Americans aren’t the only ones exasperated with the quality of the electoral debate in the United States.
For El Tiempo of Colombia, Sergio Munoz Bata writes in part:
“Between insulting statements and condemnations that border on slander, recent electoral activity by the U.S. presidential candidates has focused on their proposals for energy policy. And while the scandalous part is the repeated changes in positions and posturing of the two candidates, what is most regrettable is the populist spirit of their electoral proposals.”
“Last week he announced that he now supports the limited extraction of oil in areas along the U.S. coast until now preserved from exploitation. Until this latest amendment, Obama had opposed this type of oil extraction, arguing that coastal drilling entails a risk to the environment so great that the nation could not allow it.”
In regard to McCain, he says in part:
“McCain, meanwhile, has not distinguished himself by his consistency. The Arizona senator has also had radical change in his stance on the subject of increasing coastal drilling. In fact during the primary elections of 2000, McCain transformed himself into the best advocate of the environmental cause, emphasizing that that the existing ban on coastal drilling should be extended … In recent weeks McCain has taken up the desperate cause of Bush and Vice President Dick Cheney, in a very visible campaign to discredit Congress and require it to permit oil exploration off the coast.”
By Sergio Muñoz Bata
Translated By Barbara Howe
August 5, 2008
Colombia – El Tiempo – Original Article (Spanish)

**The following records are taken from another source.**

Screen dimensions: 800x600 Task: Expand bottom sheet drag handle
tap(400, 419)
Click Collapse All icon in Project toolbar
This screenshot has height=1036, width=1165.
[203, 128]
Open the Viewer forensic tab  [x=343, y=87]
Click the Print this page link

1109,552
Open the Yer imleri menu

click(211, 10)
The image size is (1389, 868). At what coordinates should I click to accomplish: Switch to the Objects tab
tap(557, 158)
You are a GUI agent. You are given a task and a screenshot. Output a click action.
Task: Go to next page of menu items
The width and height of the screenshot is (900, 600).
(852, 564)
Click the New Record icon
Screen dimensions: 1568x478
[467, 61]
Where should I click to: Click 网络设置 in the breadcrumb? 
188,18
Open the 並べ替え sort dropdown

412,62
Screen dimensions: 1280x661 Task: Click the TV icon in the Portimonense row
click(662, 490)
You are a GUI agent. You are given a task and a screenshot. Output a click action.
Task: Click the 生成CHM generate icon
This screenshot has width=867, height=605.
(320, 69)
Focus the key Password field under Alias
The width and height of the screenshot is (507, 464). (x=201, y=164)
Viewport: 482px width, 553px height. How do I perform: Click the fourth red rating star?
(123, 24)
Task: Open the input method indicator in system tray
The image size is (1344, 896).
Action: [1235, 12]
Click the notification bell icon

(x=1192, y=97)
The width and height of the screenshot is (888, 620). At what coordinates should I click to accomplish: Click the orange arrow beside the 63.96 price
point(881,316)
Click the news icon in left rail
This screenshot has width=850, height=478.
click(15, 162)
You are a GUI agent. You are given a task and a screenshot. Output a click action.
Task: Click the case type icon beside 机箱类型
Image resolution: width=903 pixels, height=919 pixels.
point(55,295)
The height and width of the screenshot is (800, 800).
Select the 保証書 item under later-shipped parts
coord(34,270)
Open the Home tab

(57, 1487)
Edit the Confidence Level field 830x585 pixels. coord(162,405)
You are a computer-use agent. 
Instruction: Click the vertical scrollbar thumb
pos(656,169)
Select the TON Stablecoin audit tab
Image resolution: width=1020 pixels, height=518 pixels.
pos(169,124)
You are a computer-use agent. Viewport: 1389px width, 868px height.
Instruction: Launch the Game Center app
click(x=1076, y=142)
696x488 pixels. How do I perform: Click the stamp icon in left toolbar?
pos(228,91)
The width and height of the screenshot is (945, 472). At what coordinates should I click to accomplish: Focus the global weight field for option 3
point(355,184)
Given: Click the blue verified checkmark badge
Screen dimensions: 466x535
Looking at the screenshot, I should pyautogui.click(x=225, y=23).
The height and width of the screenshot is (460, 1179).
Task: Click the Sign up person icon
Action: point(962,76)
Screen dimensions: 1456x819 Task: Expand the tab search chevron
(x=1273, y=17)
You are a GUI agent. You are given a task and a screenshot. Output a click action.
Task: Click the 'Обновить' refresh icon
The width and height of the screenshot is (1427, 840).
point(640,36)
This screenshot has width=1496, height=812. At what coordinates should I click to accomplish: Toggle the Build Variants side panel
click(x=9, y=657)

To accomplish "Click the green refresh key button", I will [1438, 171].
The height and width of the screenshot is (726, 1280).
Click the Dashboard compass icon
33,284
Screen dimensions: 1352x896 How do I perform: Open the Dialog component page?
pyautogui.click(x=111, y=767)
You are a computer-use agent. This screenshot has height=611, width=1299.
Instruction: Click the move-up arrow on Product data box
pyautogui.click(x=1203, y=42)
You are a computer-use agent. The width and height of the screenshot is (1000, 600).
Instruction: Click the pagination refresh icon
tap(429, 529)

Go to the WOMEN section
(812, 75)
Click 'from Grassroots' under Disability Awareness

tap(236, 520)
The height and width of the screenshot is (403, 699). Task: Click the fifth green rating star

Between insulting statements and condemnations that border on slander, recent electoral activity by the U.S. presidential candidates has focused on their proposals for energy policy. And while the scandalous part is the repeated changes in positions and posturing of the two candidates, what is most regrettable is the populist spirit of their electoral proposals.
This Monday, for example, Barack Obama surprised the public by contradicting his earlier statements that he favors resorting to oil from the U.S. Strategic Petroleum Reserves to try and lower gas prices.
And that wasn’t the only occasion in which Obama changed his cloak. Last week he announced that he now supports the limited extraction of oil in areas along the U.S. coast until now preserved from exploitation. Until this latest amendment, Obama had opposed this type of oil extraction, arguing that coastal drilling entails a risk to the environment so great that the nation could not allow it.